Re: "Language-tagged strings Re: Toward easier RDF: a proposal" from Christian Chiarcos on 2018-11-23 (semantic-web@w3.org from November 2018)

From: Christian Chiarcos <christian.chiarcos@web.de>
Date: Fri, 23 Nov 2018 16:53:03 +0100
To: andy@seaborne.org
Cc: hugh@glasers.org, SW-forum <semantic-web@w3.org>, w.g.j.beek@vu.nl
Message-ID: <CAC1YGdh_9DGjO1PeLAHP6na-ULRRBzw=X44kZNwon=hEuE6o3Q@mail.gmail.com>

Am Fr., 23. Nov. 2018 um 15:55 Uhr schrieb Christian Chiarcos <
christian.chiarcos@web.de>:

> A much more convenient solution would be to identify the language by means
> of a URI. This can be an ISO 639 category (see under
> http://id.loc.gov/vocabulary/iso639-2.html and
> http://id.loc.gov/vocabulary/iso639-1.html; for ISO 639, cf.
> http://www.lexvo.org/), or provided by another authority (e.g.,
> https://glottolog.org/). Other properties (e.g., xsd datatypes) could
> also be stated about a literal. Two strings could be considered identical
> if the values are the same and the properties of one are a proper subset of
> the properties of the other.
>
> Not sure what the right data structure or representation should be. Maybe
> a kind of container structure for literal metadata (similar to the @
> notation and the lang() properties that we have now).
>

Thinking about this, a downward-compatible notation is possible:
- take @ as a short-hand for ^^xsd:string, with language identifiers
following
- if the language identifier is not a URI, it must be BCP47
- BCP47 codes can be decomposed in the background into their sub-properties
- permit multiple language URIs/BCP47 codes (if you want to provide both a
BCP47 code [indicating region and script] and a URI [unambiguously
identifying the language])
- let plain literals be untyped

If literals can carry any number of properties, we get (something like) the
following pairs of literals and properties:

1. "рука"@sr-RS-Cyrl
=> [ rdf:value "рука"; a xsd:string; dct:language <
http://id.loc.gov/vocabulary/iso639-1/sr>; dct:coverage <
http://lexvo.org/id/iso3166/RS>; <http://lexvo.org/ontology#usesScript> <
http://lexvo.org/id/script/Cyrl> ]

2. "рука"
=> [ rdf:value "рука" ]

3. "рука"@sr
=> [ rdf:value "рука"; a xsd:string; dct:language <
http://id.loc.gov/vocabulary/iso639-1/sr>]

4. "рука"^^xsd:str
=> [ rdf:value "рука"; a xsd:string ]

5. "рука"@<https://glottolog.org/resource/languoid/id/serb1264>
=> [ rdf:value "рука"; a xsd:string; dct:language <
https://glottolog.org/resource/languoid/id/serb1264>]

6. "рука"@sr-Cyrs
=> [ rdf:value "рука"; a xsd:string; dct:language <
http://id.loc.gov/vocabulary/iso639-1/sr>;
http://lexvo.org/ontology#usesScript> <http://lexvo.org/id/script/Cyrs> ]
(Serbian in Cyrillic/Old Church Slavonian variant)

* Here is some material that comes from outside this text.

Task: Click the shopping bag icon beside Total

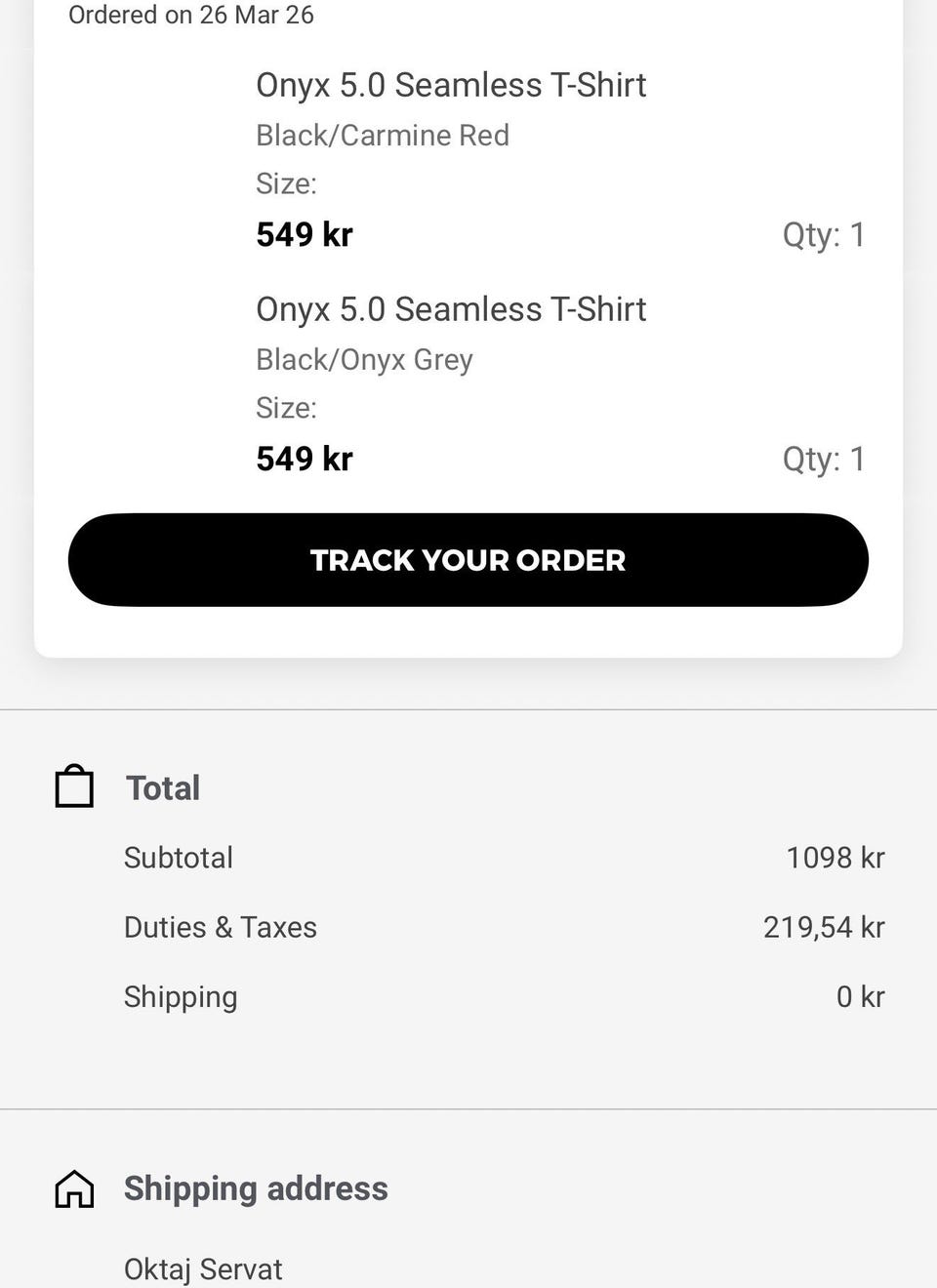Action: pyautogui.click(x=74, y=786)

Assume that equality checks whether values are identical and the properties
of one string are a subset of the properties of the other, the strings 1-4
are equal.
For String 5, it's more complicated, but
https://glottolog.org/resource/languoid/id/serb1264 does also provide a
ISO639 code. Unfortunately, not with a owl:sameAs link to the ISO639-1/2
maintainers, but only as a string value, but this could be requested from
the glottolog maintainers.
String 6 would be equal to 2,3,4, but not to 1.

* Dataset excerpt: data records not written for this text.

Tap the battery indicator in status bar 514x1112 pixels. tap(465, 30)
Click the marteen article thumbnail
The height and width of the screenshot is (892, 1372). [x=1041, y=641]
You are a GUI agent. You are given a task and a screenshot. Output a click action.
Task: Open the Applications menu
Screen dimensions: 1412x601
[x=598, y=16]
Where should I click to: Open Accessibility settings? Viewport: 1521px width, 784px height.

This creates some overhead, but the nice thing about this is that we no
longer need to cast between language-specific and plain literals, nor
between xsd:string and plain literals. An (unintended?) side-effect would
be that a plain literal can match against any language.

[BTW: No need to model this as blank nodes, but it kind of feels natural
here ;) ]

Best,
Christian
-- 
Prof. Dr. Christian Chiarcos
Applied Computational Linguistics
Johann Wolfgang Goethe Universität Frankfurt a. M.
60054 Frankfurt am Main, Germany

office: Robert-Mayer-Str. 10, #401b
mail: chiarcos@informatik.uni-frankfurt.de
web: http://acoli.cs.uni-frankfurt.de
tel: +49-(0)69-798-22463
fax: +49-(0)69-798-28931

>

Received on Friday, 23 November 2018 15:53:37 UTC